DATA TO USE:
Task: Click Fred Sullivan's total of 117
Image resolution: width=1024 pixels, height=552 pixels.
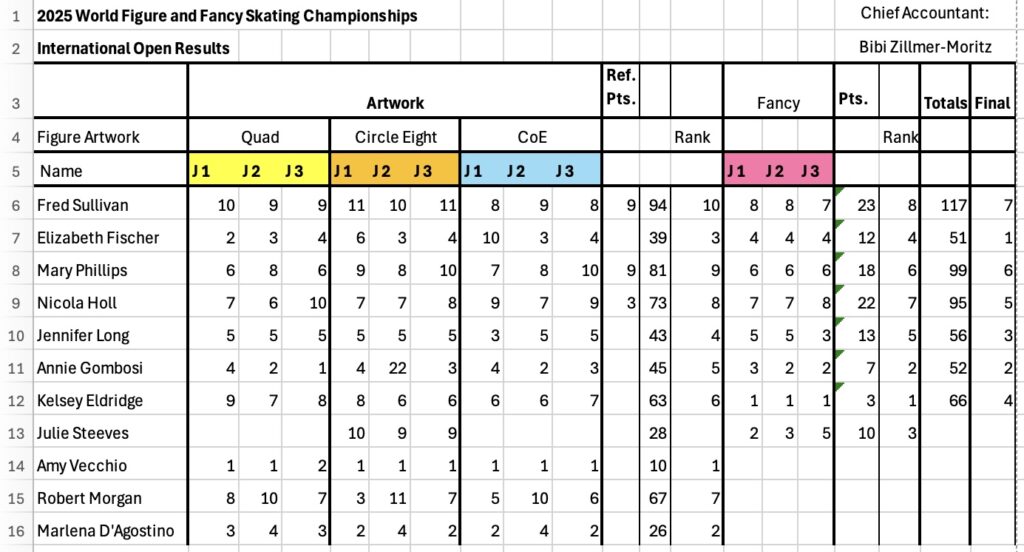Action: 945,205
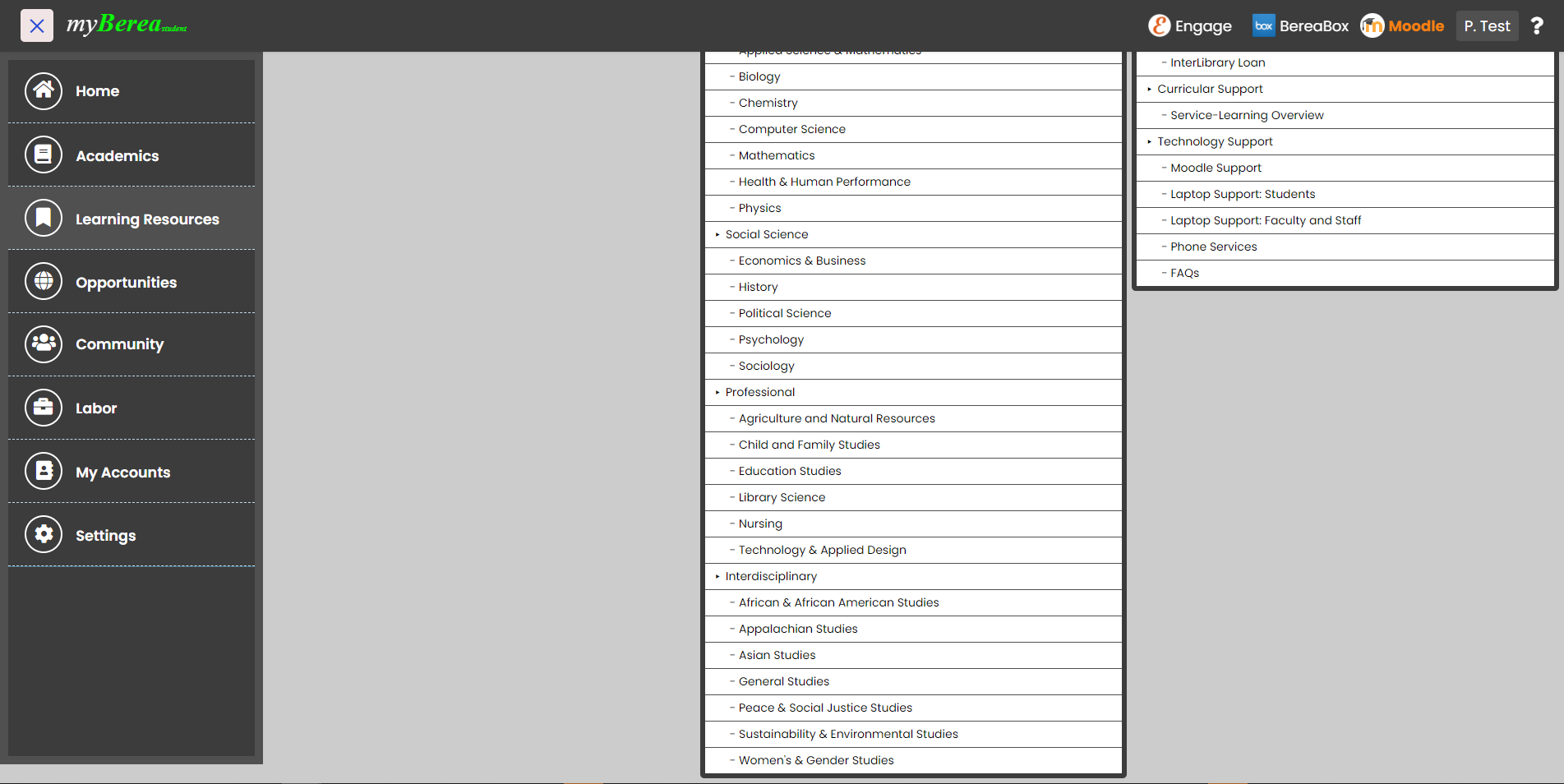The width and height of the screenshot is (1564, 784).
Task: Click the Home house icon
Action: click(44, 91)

WHAT IS NEEDED: With pictures left out, repeat exactly the lines from the line bearing "Image resolution: width=1024" through the final line of the records above.

OUTPUT OF THE TASK:
Image resolution: width=1024 pixels, height=552 pixels.
Action: 945,205
The width and height of the screenshot is (1564, 784).
Task: Click the Home house icon
Action: click(44, 91)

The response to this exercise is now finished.